* BRIEF *
Below are some records. How many of their lines contain the string "will"? Answer with the number alone.

Stored data:
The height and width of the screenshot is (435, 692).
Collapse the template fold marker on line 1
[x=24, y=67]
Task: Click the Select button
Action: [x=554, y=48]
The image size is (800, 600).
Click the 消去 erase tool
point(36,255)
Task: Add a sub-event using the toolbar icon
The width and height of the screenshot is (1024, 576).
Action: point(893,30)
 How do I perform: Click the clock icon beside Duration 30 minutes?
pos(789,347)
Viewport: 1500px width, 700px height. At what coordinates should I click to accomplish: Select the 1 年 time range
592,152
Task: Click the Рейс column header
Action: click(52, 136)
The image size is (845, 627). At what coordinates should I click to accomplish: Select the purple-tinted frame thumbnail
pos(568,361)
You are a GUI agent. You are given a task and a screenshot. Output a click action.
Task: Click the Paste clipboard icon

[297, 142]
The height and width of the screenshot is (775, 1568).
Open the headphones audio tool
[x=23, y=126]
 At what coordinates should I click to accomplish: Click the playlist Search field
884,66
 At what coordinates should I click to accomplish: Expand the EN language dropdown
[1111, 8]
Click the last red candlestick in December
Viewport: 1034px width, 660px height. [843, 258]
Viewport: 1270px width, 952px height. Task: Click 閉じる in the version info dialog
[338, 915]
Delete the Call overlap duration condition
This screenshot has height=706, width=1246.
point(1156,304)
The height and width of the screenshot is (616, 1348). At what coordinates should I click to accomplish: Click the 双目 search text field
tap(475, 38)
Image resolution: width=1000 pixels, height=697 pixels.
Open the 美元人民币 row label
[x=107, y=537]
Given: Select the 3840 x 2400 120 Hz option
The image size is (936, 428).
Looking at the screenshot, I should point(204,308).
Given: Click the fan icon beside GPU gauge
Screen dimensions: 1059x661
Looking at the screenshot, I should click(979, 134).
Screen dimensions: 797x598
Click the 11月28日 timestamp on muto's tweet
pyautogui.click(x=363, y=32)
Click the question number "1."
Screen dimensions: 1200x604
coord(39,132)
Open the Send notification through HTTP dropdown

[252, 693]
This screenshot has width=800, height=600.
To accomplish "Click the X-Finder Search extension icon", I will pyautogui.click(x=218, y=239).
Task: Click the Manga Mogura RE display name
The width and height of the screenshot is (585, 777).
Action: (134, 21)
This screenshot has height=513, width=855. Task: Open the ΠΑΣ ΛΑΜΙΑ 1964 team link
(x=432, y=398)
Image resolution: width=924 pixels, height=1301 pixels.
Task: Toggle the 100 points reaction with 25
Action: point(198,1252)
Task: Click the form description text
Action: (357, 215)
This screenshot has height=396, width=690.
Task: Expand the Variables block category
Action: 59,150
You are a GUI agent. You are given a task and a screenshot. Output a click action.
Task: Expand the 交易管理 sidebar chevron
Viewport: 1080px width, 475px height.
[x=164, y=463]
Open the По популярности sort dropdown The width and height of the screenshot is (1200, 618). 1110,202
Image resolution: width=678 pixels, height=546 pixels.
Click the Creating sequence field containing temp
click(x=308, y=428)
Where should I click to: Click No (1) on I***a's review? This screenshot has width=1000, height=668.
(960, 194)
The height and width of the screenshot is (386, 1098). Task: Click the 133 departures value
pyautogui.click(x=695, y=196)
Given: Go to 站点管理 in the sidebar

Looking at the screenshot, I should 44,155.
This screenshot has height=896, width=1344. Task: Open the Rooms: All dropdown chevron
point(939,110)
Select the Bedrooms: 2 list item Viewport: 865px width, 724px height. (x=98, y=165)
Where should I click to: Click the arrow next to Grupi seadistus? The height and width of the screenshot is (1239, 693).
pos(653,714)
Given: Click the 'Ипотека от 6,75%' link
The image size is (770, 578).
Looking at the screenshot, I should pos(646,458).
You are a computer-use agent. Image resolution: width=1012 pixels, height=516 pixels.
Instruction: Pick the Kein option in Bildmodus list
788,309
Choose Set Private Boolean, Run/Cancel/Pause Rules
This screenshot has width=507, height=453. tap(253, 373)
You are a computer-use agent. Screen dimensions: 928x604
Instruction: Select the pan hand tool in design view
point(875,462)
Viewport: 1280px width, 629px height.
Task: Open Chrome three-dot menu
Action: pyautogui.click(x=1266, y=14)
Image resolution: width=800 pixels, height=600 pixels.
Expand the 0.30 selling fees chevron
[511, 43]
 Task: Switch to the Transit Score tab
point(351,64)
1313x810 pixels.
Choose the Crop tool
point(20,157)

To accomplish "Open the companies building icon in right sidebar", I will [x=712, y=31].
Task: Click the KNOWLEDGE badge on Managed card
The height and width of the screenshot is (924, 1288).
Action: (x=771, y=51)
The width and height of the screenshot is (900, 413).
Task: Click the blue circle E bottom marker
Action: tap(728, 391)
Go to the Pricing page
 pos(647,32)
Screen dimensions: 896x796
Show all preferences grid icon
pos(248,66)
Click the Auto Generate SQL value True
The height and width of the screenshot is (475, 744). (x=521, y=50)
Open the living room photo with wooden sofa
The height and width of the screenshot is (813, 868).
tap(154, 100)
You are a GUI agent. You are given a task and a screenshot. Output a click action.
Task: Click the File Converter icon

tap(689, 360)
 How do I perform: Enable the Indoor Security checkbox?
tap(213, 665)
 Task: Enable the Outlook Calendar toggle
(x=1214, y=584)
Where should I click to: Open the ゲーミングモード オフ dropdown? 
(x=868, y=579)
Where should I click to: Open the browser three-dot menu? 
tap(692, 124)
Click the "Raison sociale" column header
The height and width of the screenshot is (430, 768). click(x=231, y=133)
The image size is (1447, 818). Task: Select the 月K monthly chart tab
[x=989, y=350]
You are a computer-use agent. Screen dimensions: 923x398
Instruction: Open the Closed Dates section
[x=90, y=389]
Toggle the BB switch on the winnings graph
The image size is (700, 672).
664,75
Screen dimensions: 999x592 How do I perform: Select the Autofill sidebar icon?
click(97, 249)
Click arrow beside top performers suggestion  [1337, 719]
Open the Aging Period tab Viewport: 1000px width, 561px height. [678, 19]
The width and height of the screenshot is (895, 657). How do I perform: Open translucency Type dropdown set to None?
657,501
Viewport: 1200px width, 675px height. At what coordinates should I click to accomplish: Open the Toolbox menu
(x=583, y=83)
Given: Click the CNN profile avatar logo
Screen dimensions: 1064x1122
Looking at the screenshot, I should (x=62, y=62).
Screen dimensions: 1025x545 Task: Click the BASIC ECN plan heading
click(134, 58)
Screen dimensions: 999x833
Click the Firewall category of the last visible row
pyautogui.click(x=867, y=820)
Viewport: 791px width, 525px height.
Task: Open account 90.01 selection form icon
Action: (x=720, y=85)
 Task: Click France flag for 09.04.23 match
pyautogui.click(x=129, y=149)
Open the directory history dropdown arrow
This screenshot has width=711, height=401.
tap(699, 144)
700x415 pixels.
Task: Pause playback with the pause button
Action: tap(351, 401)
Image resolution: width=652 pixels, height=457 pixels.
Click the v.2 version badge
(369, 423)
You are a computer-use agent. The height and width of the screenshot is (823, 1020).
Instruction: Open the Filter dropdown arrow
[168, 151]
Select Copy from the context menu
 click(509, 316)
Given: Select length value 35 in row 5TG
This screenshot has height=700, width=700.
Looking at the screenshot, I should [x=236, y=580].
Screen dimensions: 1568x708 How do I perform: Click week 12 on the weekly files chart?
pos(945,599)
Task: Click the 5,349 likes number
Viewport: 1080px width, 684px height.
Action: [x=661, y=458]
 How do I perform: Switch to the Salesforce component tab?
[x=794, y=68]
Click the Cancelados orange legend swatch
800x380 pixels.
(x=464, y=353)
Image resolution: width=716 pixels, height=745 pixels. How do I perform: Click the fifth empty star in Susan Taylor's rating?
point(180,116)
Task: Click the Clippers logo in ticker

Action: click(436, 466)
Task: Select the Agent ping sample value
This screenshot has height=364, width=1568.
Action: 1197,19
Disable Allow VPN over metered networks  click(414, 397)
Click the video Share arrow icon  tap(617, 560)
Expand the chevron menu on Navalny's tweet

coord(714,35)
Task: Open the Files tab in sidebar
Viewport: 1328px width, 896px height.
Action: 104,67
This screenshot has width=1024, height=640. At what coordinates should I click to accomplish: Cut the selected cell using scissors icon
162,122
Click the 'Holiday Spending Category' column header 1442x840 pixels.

* TASK SOLUTION *
2